Water-resistant inkjet Materials

 - Water-resistant inkjet vinyl is manufactured with a top-coating made to lock in ink.

 - If you use a high printing resolution, you will put too much ink on the material and the ink may over saturate the top-coating. When the labels get wet, the ink that couldn’t be absorbed into the top-coating may run on the sheet.

 - To resolve this, you can use a lower printing resolution which reduces the dots per inch, or you can rinse the label sheets under running water after printing.



 - If label or card stock sheets jam in your printer, please make sure the sheets are flat and/or try sending through fewer sheets at one time.

 - Lower cost inkjet printers have simple feed systems that may require feeding one sheet at a time.
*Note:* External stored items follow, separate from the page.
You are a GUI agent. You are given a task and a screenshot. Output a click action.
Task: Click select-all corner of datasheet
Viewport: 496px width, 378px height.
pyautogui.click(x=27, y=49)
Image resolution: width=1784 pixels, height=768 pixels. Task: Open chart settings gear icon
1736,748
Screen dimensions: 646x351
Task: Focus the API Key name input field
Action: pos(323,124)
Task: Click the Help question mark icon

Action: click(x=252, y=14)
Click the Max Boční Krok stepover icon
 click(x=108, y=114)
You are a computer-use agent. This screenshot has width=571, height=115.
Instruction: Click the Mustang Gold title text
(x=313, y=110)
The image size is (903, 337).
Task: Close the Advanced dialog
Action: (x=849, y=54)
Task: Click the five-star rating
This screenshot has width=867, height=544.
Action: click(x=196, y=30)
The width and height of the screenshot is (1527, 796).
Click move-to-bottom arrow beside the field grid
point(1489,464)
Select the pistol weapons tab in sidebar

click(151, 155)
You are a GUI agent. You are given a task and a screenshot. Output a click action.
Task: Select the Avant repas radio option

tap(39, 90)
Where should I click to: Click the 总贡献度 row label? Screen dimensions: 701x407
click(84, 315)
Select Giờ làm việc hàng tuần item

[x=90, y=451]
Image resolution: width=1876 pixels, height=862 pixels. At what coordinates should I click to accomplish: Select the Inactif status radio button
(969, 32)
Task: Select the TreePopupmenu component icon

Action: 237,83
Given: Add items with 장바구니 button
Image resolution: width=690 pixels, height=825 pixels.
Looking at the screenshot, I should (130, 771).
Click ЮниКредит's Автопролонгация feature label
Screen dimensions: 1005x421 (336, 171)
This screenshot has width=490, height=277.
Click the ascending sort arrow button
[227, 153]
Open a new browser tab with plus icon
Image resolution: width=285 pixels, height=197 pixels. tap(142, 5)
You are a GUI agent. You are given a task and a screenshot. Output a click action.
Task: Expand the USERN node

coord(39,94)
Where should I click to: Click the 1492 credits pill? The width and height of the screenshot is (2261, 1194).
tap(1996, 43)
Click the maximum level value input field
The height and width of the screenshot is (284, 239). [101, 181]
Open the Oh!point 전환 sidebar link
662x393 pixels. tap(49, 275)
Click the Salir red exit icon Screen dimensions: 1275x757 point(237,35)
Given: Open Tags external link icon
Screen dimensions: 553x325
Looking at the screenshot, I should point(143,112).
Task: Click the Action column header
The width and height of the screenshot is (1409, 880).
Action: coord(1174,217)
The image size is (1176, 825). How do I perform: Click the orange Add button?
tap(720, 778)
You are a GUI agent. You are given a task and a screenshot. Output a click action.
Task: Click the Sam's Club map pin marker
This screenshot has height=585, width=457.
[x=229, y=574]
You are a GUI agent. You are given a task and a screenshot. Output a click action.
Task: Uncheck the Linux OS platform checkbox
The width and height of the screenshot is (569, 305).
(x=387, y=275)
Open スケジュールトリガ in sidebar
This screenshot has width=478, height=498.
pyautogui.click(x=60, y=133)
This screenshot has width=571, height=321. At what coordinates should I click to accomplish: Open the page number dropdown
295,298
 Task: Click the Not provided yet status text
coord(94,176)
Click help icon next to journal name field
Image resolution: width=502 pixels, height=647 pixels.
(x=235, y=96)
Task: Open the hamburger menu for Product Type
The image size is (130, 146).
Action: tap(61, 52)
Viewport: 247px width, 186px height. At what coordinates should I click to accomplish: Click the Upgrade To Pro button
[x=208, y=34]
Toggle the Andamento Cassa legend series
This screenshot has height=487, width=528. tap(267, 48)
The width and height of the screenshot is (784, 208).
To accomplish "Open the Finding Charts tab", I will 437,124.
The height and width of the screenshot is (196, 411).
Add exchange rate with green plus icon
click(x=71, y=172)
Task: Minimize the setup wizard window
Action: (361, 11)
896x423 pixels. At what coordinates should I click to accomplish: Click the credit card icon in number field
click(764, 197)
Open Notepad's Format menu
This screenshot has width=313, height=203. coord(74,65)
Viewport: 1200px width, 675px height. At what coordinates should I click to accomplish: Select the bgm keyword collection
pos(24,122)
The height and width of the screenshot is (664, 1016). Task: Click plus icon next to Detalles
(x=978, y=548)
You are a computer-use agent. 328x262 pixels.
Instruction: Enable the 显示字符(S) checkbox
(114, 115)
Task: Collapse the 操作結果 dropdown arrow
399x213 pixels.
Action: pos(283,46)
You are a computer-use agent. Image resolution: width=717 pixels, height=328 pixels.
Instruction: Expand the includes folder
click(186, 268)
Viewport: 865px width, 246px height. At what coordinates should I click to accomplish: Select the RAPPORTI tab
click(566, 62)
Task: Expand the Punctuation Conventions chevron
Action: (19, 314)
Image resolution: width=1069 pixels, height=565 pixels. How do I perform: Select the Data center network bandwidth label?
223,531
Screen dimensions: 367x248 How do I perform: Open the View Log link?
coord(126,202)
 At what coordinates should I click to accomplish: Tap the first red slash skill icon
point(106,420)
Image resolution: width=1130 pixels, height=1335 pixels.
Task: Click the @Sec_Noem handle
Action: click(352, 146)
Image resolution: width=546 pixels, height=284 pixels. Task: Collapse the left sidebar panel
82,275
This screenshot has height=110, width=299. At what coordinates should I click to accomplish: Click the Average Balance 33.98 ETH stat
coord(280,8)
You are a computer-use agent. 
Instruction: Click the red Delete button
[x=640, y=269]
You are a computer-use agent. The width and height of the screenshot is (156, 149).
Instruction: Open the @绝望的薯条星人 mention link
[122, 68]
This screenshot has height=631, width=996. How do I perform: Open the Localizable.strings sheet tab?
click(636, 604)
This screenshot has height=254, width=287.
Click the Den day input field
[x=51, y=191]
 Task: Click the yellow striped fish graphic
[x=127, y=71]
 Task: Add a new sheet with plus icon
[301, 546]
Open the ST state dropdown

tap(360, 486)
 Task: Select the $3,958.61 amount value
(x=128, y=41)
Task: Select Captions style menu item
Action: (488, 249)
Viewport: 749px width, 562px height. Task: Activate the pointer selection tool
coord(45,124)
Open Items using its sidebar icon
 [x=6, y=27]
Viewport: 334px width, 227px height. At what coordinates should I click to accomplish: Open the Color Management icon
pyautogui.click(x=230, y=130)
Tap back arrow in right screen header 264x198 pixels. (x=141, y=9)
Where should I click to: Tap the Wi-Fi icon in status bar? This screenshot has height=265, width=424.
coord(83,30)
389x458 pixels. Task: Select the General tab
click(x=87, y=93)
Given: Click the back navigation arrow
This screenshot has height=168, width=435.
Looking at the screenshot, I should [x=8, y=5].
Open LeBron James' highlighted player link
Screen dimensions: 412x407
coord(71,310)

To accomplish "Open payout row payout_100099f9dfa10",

 - Top feeding inkjet printers may require extra focus and assistance to make sheets feed straight down.

 - If the sheets jam in the bottom-feeding inkjets, you may have to adjust the paper guides or send through the manual feed tray.

 - You may also need to clean your printer from any dirt or dust that collects on the print rollers and trays over time, as this can also cause jamming issues.